Windows Store is designed for easy app discovery

We designed the landing page to push compelling apps to the surface. We use categories to help organize the apps—the latest, most popular, and fast rising apps all have dedicated lists surfaced here. You’ll see personalized app recommendations and also topic pages that promote apps related to editorial themes, helping surface what would otherwise be hidden gems.

Navigation is simple and consistent with the model of Windows 8. Built-in search supports directed discovery, fluid panning moves you through the categories, and category filters help locate the most relevant apps.

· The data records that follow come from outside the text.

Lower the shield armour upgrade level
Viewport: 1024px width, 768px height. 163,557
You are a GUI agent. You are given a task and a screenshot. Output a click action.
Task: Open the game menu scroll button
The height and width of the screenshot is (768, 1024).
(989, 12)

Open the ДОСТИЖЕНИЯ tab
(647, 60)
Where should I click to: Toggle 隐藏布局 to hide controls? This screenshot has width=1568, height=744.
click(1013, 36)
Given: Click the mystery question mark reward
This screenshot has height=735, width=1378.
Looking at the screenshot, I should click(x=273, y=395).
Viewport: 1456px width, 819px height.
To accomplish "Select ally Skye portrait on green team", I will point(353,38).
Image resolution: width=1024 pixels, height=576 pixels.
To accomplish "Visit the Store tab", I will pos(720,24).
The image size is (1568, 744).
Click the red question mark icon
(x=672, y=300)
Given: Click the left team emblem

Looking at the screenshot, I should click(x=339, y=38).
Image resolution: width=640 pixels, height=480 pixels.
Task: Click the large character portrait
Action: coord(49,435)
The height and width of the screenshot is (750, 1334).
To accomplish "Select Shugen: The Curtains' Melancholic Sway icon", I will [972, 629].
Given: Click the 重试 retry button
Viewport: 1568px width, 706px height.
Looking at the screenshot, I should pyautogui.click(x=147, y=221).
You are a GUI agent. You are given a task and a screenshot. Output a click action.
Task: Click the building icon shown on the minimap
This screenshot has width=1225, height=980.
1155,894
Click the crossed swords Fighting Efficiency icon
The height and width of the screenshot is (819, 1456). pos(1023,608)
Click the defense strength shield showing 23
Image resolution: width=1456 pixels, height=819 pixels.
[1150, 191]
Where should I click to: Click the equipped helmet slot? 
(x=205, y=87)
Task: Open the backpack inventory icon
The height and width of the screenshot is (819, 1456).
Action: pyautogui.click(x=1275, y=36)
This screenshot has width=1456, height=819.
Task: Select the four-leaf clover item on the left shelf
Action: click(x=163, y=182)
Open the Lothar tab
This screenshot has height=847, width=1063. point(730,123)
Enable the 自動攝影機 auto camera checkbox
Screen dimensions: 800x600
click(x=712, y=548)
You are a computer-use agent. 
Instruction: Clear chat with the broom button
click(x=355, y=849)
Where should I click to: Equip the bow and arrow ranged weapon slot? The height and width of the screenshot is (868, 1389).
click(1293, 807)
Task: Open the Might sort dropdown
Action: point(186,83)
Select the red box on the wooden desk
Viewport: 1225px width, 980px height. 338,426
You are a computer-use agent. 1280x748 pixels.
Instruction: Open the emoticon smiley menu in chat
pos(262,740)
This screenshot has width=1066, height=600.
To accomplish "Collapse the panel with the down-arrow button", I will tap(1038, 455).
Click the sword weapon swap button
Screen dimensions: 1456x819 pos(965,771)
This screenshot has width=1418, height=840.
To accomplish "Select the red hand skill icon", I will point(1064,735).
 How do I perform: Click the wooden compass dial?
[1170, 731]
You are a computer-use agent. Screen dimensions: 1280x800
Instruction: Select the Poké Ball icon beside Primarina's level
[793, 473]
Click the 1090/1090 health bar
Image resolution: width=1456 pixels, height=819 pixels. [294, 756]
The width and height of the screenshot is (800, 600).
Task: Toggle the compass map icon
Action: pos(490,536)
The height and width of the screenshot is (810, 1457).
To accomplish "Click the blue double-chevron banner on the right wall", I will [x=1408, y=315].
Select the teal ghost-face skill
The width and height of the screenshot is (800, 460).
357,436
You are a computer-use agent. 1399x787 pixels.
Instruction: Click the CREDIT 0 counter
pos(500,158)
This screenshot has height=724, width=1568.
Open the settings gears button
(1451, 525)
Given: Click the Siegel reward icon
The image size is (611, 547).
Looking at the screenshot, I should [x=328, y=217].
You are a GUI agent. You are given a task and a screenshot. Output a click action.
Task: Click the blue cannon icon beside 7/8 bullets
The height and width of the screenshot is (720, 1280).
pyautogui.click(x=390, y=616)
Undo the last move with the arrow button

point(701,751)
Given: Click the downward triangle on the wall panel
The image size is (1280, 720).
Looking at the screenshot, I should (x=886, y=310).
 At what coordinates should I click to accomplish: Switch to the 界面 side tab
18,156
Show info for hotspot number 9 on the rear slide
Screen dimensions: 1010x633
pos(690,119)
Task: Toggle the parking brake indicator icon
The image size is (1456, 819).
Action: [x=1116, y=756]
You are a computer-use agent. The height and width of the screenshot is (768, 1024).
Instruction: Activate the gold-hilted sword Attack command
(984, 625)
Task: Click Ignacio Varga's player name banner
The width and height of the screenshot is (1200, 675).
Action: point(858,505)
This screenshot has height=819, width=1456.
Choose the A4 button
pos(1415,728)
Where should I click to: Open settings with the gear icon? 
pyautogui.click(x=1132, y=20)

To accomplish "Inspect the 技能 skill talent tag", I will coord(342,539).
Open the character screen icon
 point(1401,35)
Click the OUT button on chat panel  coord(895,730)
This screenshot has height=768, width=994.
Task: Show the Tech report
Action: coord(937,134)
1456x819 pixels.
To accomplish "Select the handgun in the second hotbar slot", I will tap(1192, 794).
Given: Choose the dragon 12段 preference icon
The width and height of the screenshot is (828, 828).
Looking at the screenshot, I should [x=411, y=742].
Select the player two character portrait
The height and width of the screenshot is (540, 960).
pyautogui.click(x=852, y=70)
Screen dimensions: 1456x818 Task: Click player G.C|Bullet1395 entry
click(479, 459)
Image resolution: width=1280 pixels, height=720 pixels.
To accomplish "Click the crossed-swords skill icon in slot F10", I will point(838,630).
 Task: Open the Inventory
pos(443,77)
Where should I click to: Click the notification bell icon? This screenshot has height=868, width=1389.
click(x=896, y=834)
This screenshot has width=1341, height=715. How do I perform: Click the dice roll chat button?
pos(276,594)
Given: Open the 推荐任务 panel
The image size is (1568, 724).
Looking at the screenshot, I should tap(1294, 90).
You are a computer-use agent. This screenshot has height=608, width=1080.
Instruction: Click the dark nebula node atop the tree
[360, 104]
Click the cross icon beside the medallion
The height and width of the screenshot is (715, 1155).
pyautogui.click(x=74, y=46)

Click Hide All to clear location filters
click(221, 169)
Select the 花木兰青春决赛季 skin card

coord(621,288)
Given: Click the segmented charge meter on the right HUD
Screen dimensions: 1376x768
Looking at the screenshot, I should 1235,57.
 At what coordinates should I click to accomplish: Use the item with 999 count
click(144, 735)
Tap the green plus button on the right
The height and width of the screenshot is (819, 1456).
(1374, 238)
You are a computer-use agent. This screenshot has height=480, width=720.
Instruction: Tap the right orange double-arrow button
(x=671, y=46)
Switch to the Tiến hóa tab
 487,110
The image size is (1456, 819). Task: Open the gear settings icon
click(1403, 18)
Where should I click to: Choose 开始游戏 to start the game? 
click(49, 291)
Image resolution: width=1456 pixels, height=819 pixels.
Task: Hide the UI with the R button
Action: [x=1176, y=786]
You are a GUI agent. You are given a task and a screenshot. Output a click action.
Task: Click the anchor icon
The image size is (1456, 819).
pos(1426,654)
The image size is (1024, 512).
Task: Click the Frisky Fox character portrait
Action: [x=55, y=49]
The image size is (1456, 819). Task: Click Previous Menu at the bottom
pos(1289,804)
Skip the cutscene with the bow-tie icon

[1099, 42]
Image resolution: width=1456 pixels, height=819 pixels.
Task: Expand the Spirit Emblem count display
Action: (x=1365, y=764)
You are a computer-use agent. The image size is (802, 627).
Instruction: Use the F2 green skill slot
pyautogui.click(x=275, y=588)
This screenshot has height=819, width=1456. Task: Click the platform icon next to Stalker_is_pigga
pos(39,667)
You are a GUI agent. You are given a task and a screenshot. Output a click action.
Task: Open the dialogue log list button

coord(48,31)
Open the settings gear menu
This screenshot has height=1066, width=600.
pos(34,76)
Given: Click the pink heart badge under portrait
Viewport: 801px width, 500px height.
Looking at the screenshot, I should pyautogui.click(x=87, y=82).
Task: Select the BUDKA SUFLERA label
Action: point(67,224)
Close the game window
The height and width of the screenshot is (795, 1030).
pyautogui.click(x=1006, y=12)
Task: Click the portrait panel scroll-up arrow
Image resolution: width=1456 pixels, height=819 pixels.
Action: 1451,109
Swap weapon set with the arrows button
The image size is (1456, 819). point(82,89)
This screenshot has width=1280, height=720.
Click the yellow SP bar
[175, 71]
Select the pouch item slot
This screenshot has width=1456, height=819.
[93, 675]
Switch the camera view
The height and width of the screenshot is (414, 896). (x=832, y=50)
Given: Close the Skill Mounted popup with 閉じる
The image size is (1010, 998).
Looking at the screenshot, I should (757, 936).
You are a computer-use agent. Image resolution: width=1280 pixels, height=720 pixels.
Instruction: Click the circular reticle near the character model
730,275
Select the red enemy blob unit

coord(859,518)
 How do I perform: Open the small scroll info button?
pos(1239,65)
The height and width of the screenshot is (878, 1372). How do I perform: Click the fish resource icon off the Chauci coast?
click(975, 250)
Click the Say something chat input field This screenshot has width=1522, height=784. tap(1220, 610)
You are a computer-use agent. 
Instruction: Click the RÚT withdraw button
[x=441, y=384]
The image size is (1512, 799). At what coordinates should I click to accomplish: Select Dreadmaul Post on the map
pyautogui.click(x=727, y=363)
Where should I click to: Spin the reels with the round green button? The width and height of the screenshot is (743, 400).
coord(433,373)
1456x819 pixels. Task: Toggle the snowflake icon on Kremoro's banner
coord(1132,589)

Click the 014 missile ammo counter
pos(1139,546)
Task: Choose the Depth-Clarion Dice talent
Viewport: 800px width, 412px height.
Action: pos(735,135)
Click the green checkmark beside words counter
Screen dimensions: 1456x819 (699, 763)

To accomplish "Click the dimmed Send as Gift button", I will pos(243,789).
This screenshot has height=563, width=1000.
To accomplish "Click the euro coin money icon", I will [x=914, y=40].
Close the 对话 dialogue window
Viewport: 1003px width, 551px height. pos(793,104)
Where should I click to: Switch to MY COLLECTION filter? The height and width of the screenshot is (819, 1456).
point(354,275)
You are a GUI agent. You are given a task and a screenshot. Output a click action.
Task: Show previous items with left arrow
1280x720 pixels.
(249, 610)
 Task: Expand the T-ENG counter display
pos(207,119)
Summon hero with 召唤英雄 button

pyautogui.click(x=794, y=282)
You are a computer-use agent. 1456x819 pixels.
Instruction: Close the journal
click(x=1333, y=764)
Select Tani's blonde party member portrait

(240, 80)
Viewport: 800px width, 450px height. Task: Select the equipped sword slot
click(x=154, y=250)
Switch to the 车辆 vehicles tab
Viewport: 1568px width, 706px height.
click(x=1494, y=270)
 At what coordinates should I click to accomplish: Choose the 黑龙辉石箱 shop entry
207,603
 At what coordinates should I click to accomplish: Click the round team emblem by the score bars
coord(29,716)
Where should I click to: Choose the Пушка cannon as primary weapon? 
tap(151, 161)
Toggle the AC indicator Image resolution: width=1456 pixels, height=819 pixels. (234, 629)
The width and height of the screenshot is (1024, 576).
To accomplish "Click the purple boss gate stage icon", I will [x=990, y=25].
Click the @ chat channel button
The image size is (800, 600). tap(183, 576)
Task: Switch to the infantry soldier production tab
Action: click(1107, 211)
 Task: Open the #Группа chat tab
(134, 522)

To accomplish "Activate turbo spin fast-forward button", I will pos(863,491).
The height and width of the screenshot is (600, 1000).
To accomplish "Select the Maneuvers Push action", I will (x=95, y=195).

What they describe as “discovery” is no different from how Apple does it, and the App Store has decidedly poor discovery. The problem with both of these is that people buy things BECAUSE they’re in the top whatever, and thus stay at that position or at least in that decade.

There’s also the problem of “featured” sections. These are highly subjective and can probably be bought so some extent. For example, Apple often features big name apps that are terrible just so they can say “Look! iOS has Citrix support”. Apple or MS can also stuff this sections with their own apps as Apple did when Final Cut Pro X came out.

A few things all app stores need to do

  1. A very obvious setting to show/hide already purchased apps
  2. A way to hide apps for any reason whatsoever (purchased not through app store, sick of seeing something you’ll never buy, etc)
  3. Keep games out of the top overall rankings
  4. Differentiate between daily (current) and all time in lists.
  5. Keep lists long. If you use Apple’s xml feed, the lists go up to 400, but only 200 show in iTunes. Nothing wrong with a “next” button is there?

That’s obviously not going to fix much but basically what I think would help would be to make the “Genius” like features more upfront instead of a feature you have to choose to use. I think hiding apps and making ranking lists more relative would help a lot though. I don’t have too many apps to organize and even I find top-10 lists populated almost entirely with things I’ve already purchased.